データを重視したキャンペーンが増える中、より多くの企業がプロダクトマーケティングの効率性向上や、位置情報を活用した消費者理解の為に、位置情報サービスのデータ利用に目を向けている。しかしながらAPAC地域においては、ユーザーが注意すべきデータの精度についての問題が残されている、とNear社のCTOのMadhusudan Therani氏は今週の業界コラムで指摘している。

APAC地域での位置情報サービスは、2013年の11億ドルから2019年の113億ドルまで年間48.2%のペースで成長を遂げると予想されている。この成長の牽引役はモバイルで、実際この地域の幾つかの国では世界的にも最も高いスマートフォンの普及を遂げている。例えばシンガポールのスマートフォン普及率は86%、オーストラリアは85%である。

その為、戦略、オペレーション、マーケティングなどAPAC地域における重要な決定を行うにあたり、位置情報は非常に重要なデータとなっている。位置情報が広告ターゲティングにおいてここ数年使われるようになっていることもあり、クライアントから、消費者を理解するために位置情報を活用したいという声が大きくなっている。

位置情報は様々なシナリオで活用できる。例えば消費者のプロフィール情報からそれぞれの店舗の商品構成に変更を加えて売上を伸ばしたり、消費者が価値を感じるような商品を増やすことで顧客満足度を高めるような利用方法である。また、位置情報は正しい時間・場所において消費者にリーチすることや、それぞれの地理に位置する消費者を正しく理解することで商品戦略を確立することなどにも利用できる。

多くの企業がモバイルの利用を行う現在、消費者を正しく理解する為に位置情報を活用することは2016年には必須となる。ただし、正しいビジネス決定を行っていく為には、データ品質や位置情報から得られる情報についてより深く理解することが重要になる。

第一に、企業はビジネス戦略の確立において、カスタマージャーニーにおける位置情報がどのような役割を持つのか考える必要がある。例えば、位置情報を活用することで、顧客の確立方法や行動モニタリングを行い、物理的な顧客の行動活動を把握することができ、かつ購入後の活動についても測定を行うことができる。更に、位置情報を他の情報と組み合わせることで、様々なビジネス決定に情報を生かすことができる。
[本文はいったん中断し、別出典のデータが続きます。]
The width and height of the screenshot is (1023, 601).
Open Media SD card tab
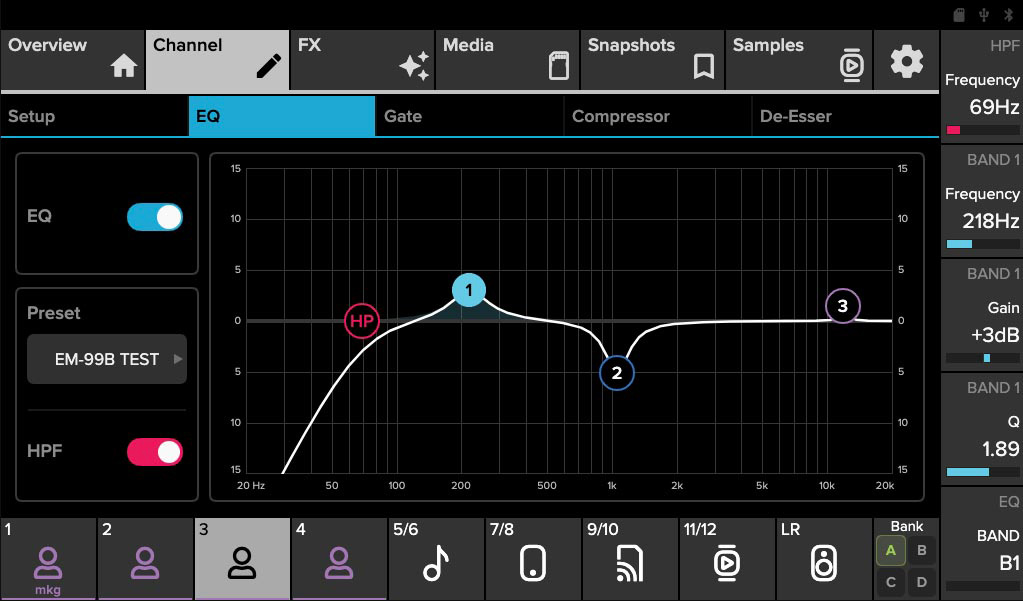(x=508, y=59)

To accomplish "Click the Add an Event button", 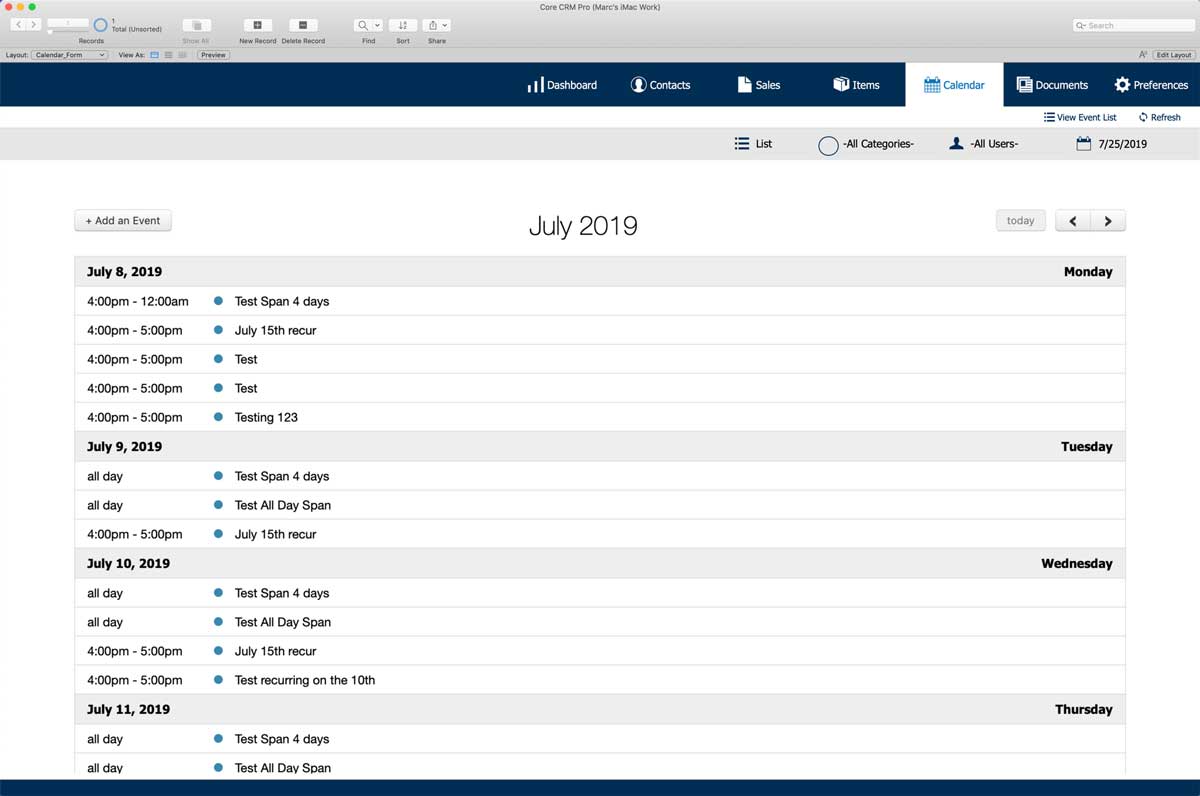I will (x=123, y=221).
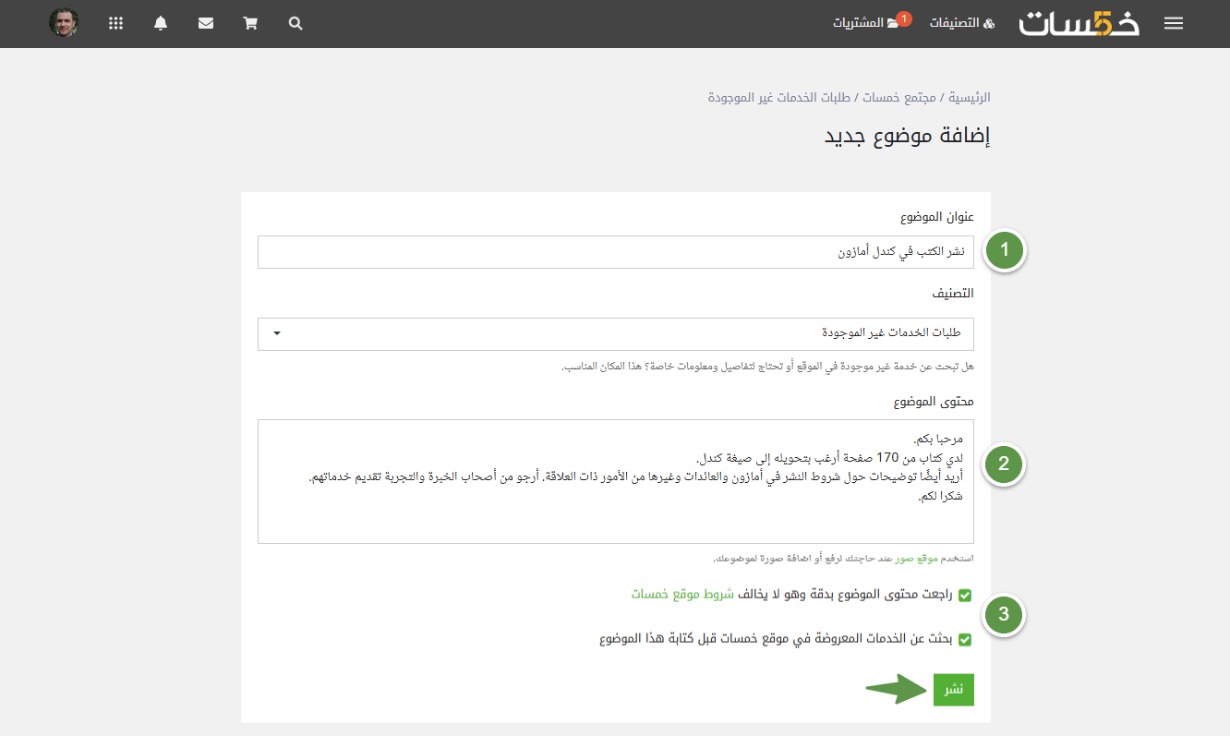
Task: Open the shopping cart icon
Action: point(250,23)
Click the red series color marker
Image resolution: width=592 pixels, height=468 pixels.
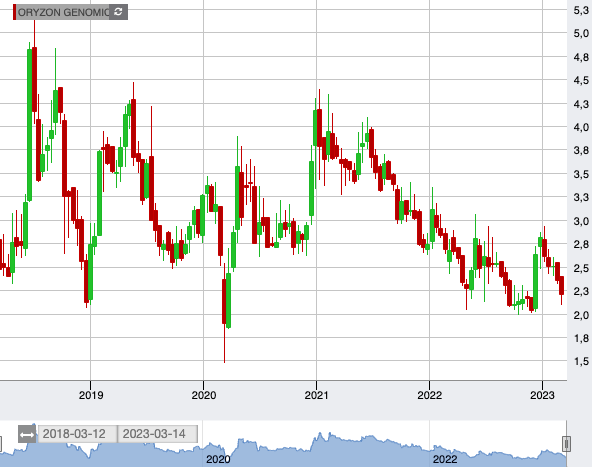point(14,12)
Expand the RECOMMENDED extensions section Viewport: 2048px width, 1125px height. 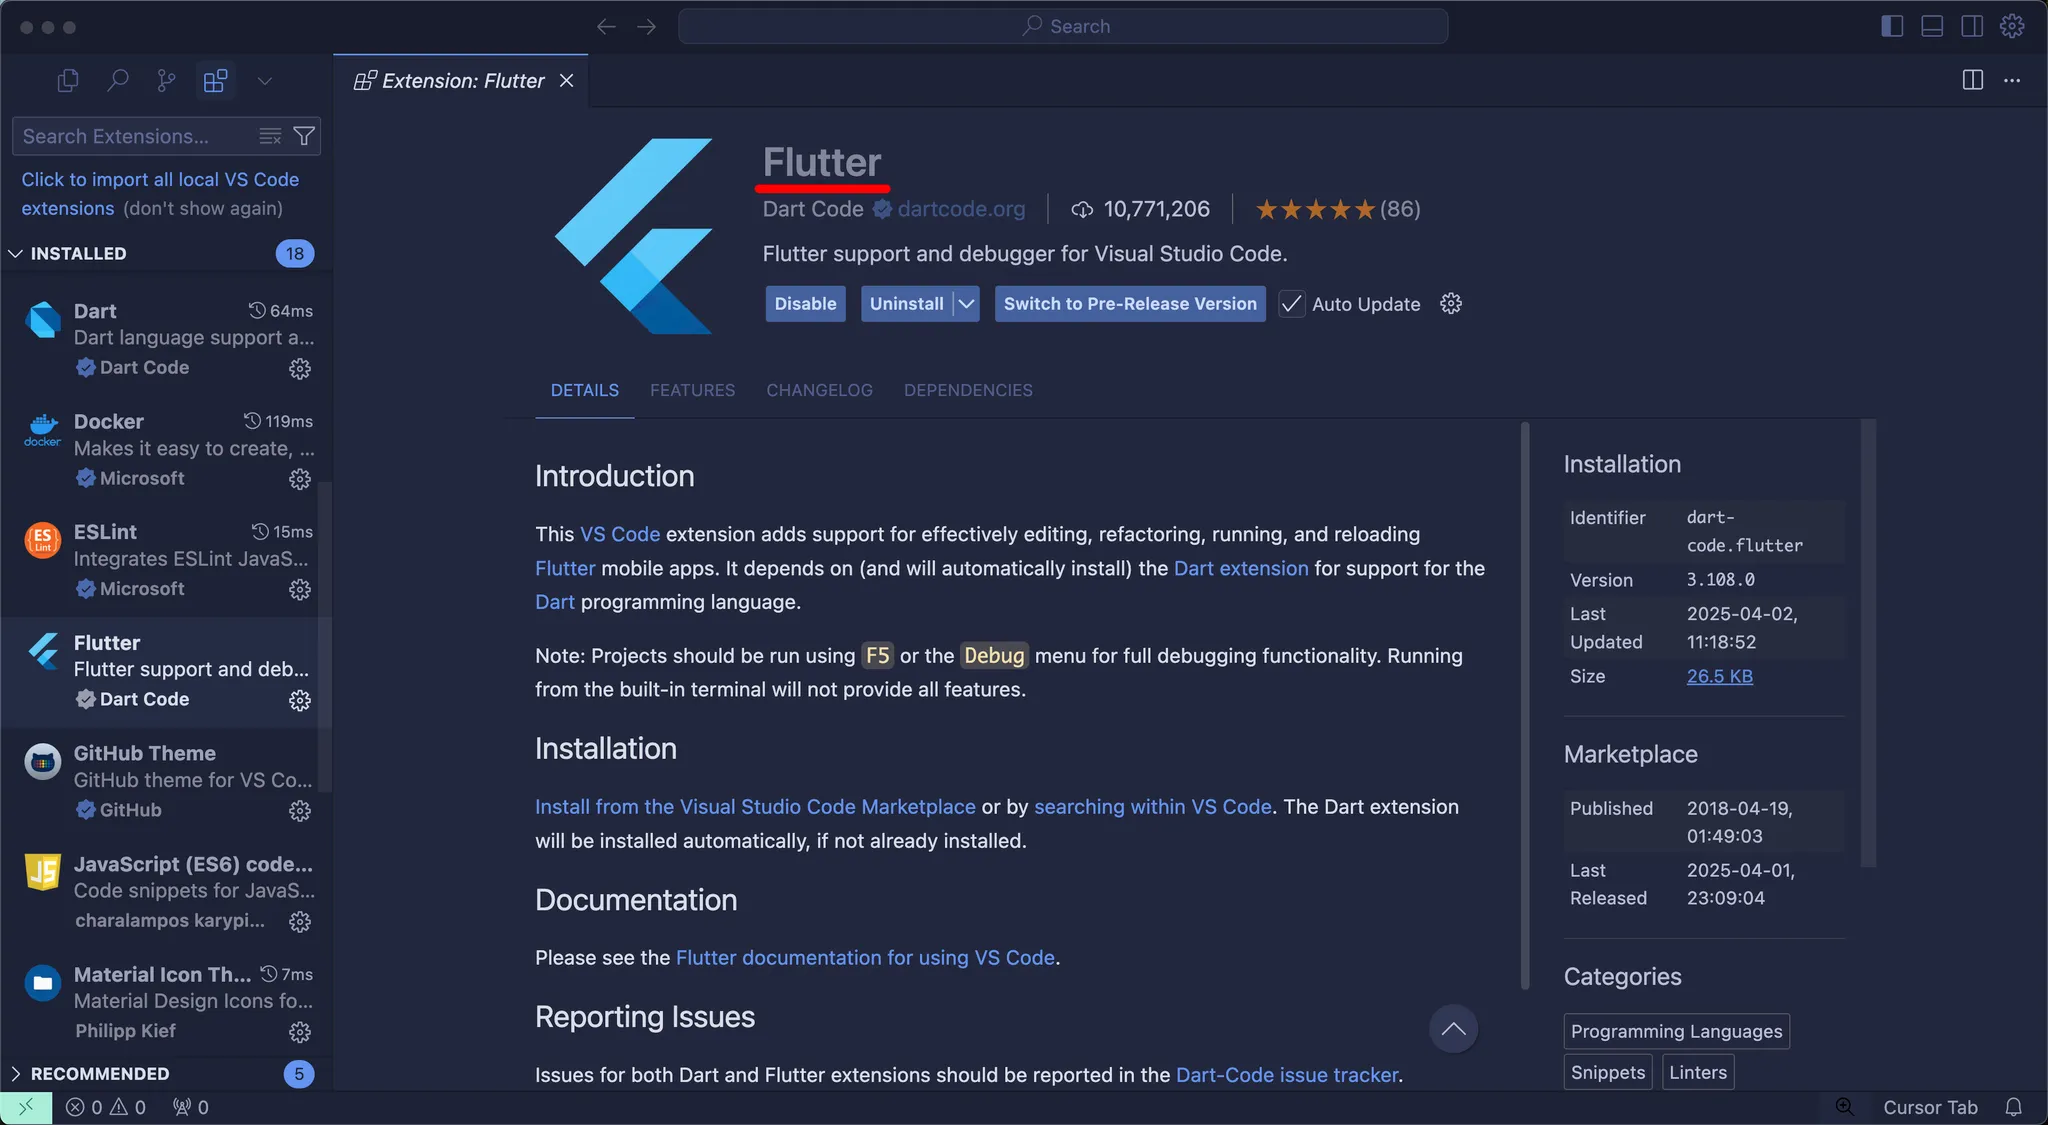16,1073
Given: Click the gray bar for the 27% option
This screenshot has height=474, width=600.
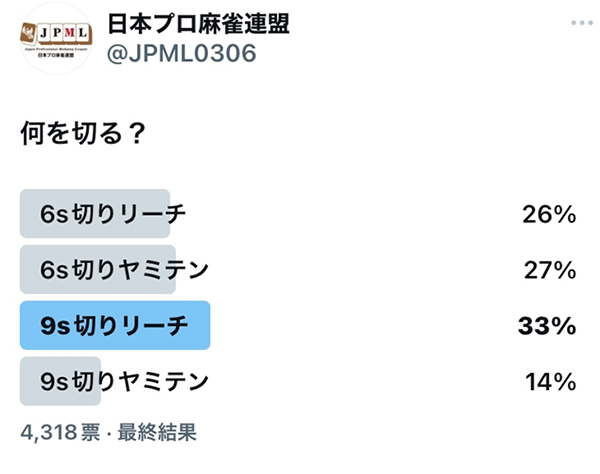Looking at the screenshot, I should (x=98, y=269).
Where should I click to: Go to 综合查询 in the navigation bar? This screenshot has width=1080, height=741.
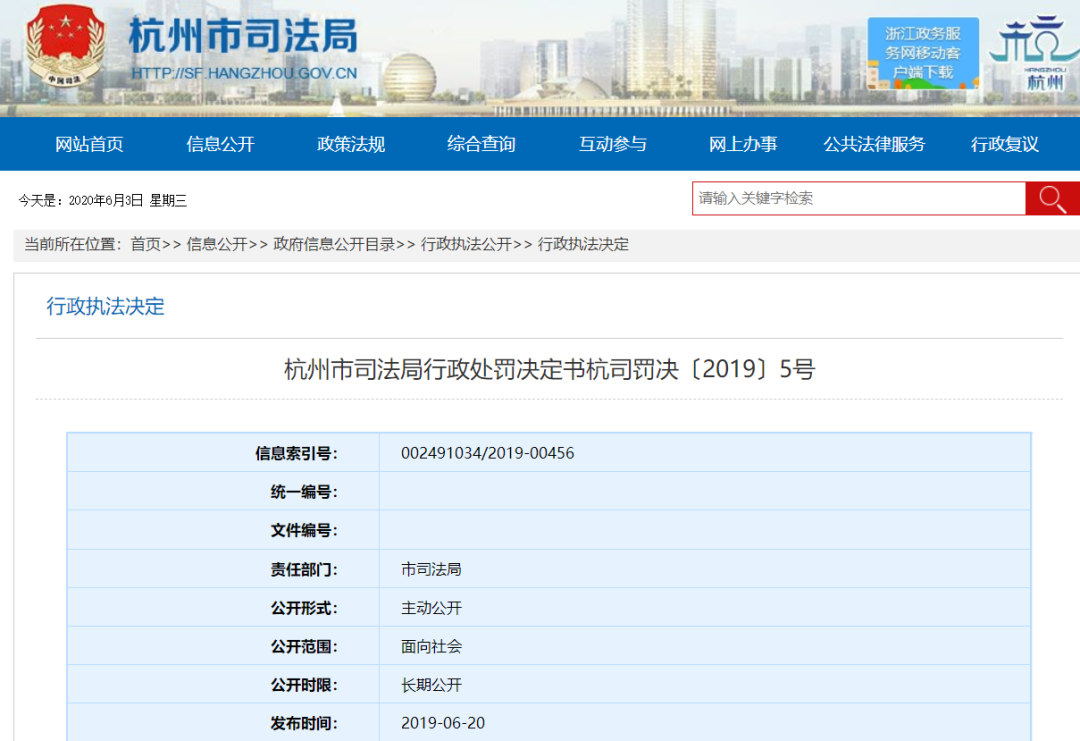pyautogui.click(x=481, y=144)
しかしながら、位置情報を前述したような方法で利用する際には、3つの問題を解決する必要がある。ユーザーマッチング、位置情報の正確性、及び異なる企業目的における異なるレベルの正確性の問題である。

複数のデータからユーザープロフィールを確立する

Madhusudan Therani氏

Madhusudan Therani氏

モバイルやウェアラブルデバイス及び関連インフラの急成長により、消費者の位置情報をデバイス上のアプリがGPSセンサーを利用することで取得されることが増えている。また、位置情報を、ブラウザー経由でIPや携帯の電波塔、ホットスポット、ビーコン、POSシステムといったような固定の物理ロケーションから取得する場合もあるだろう。データは通信キャリアからもたらされることもある。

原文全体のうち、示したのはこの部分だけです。